*Your task*
Convert the lines between the one containing "Given: Click the Home icon in sidebar" and the one containing "Looking at the", inclusive, into a Markdown table with the columns Row and Line, skipping blank lines. Leave out the pictures.

*Working data*
[Start]

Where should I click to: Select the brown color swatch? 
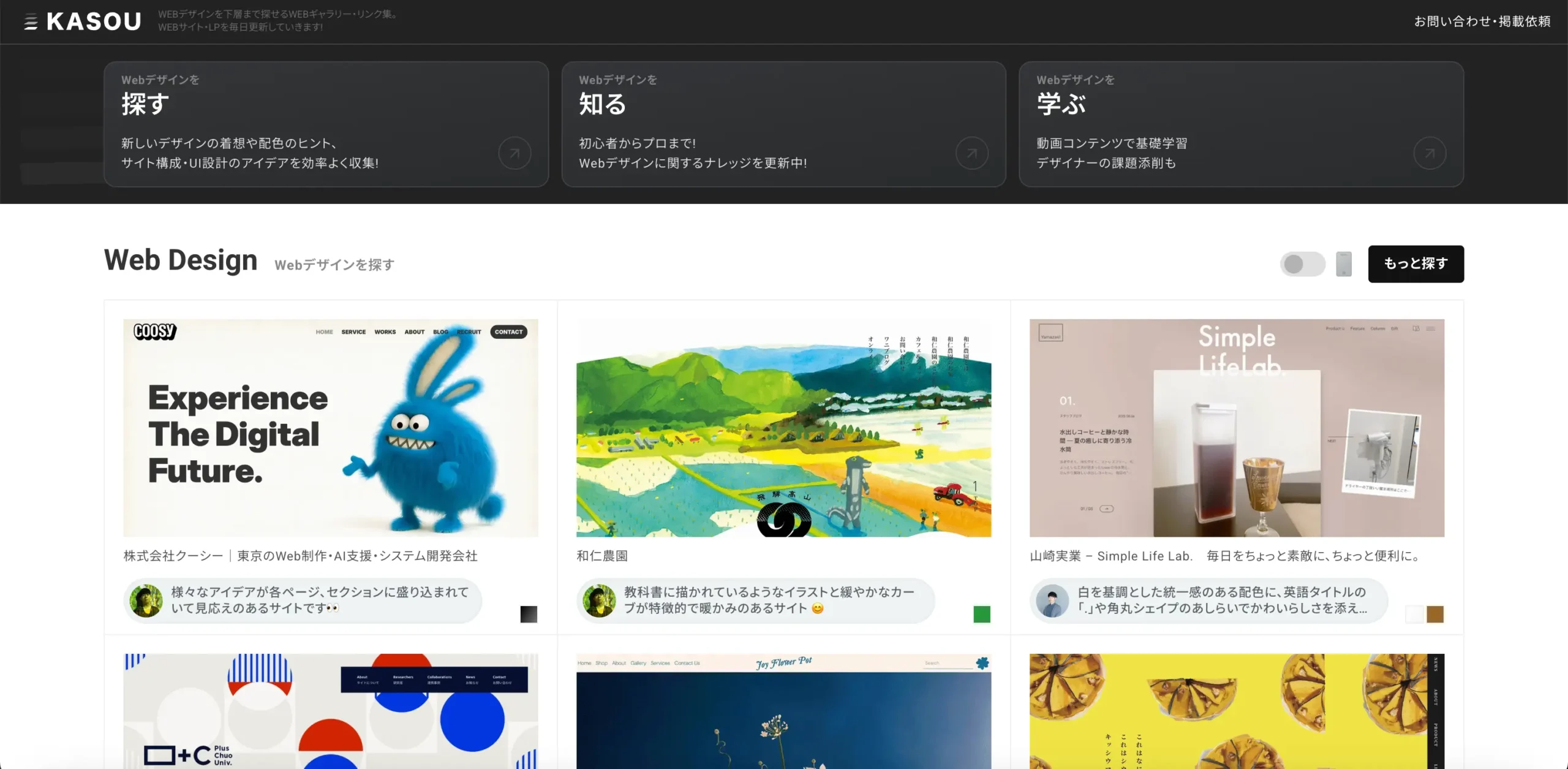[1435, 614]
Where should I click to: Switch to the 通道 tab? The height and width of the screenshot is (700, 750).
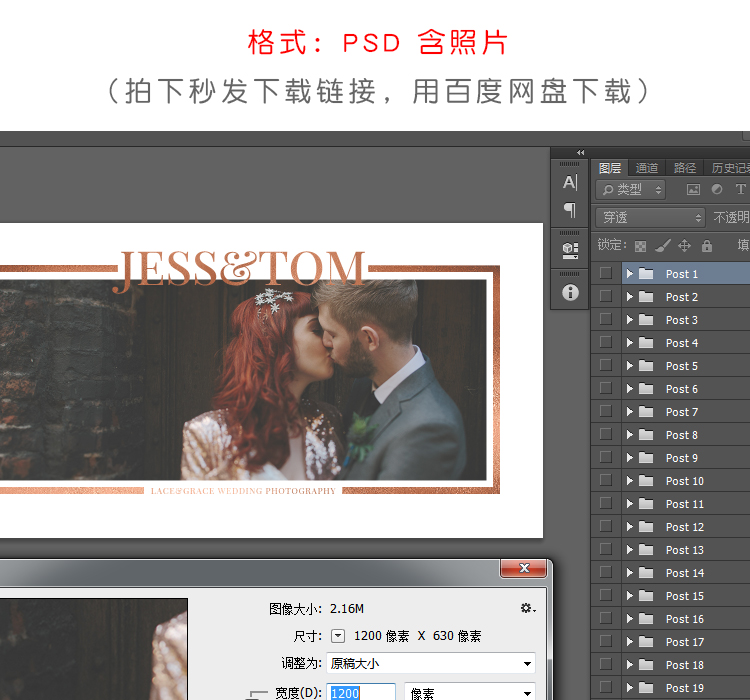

[End]
[Start]

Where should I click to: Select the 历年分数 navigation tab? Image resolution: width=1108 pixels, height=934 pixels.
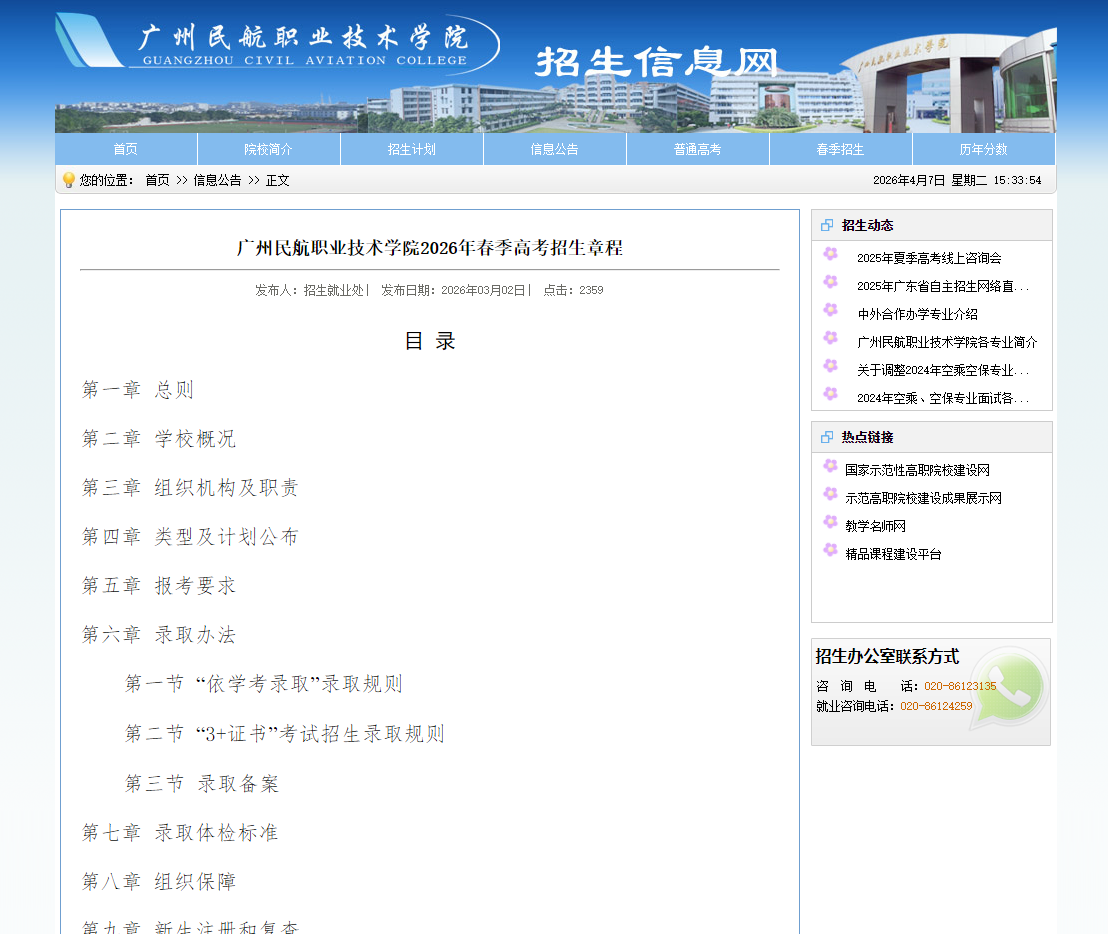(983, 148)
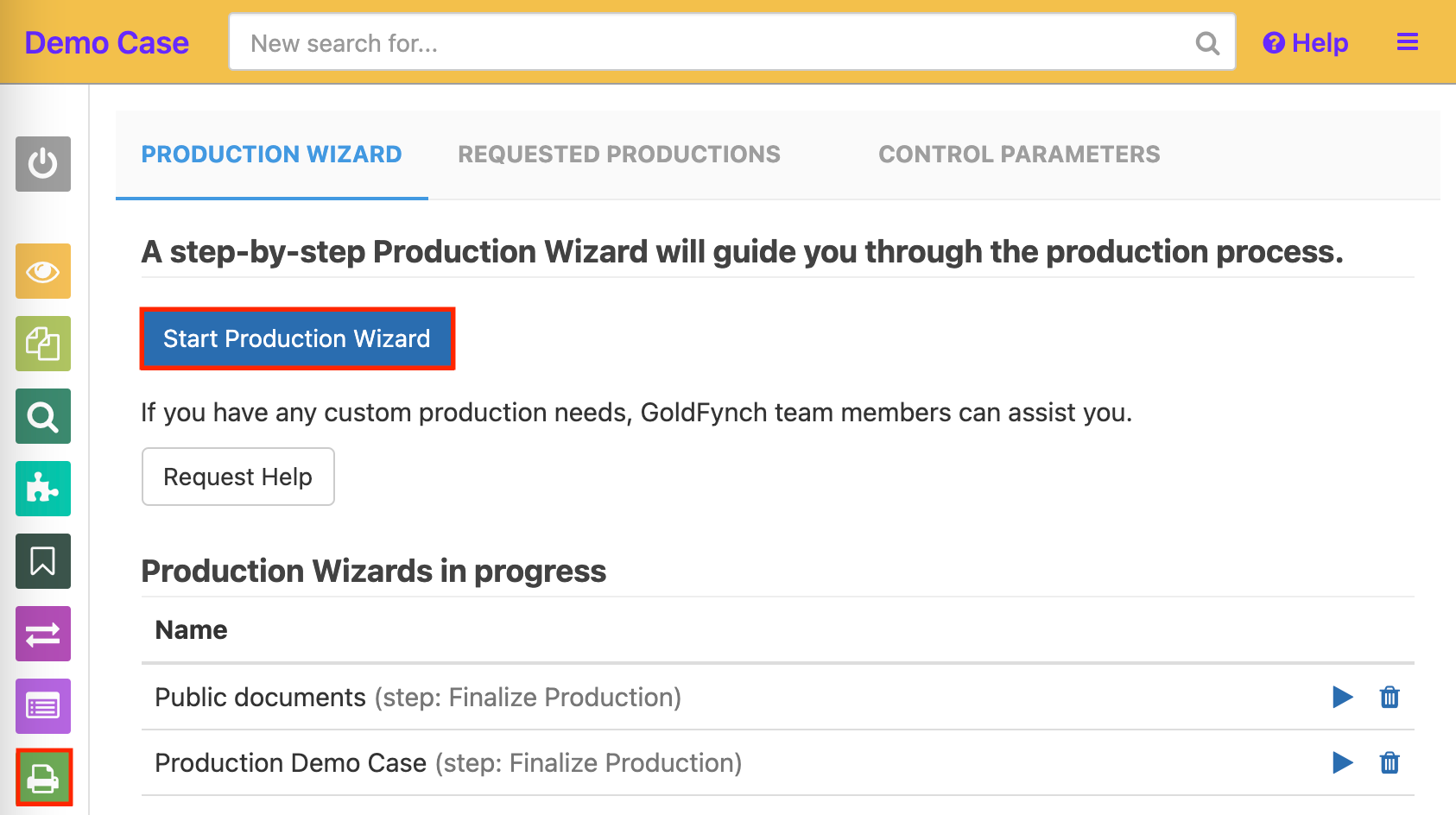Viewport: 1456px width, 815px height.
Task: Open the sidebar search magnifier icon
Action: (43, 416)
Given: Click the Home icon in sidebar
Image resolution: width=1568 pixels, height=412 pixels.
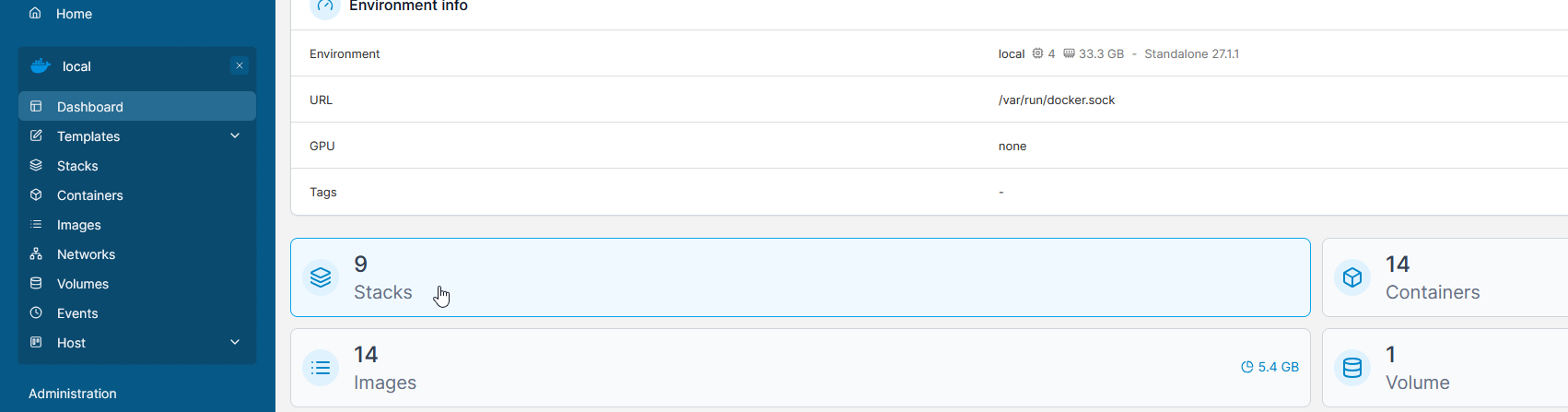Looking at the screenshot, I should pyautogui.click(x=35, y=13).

[End]

*Finished answer*
| Row | Line |
|---|---|
| 1 | Given: Click the Home icon in sidebar |
| 2 | Image resolution: width=1568 pixels, height=412 pixels. |
| 3 | Looking at the screenshot, I should pyautogui.click(x=35, y=13). |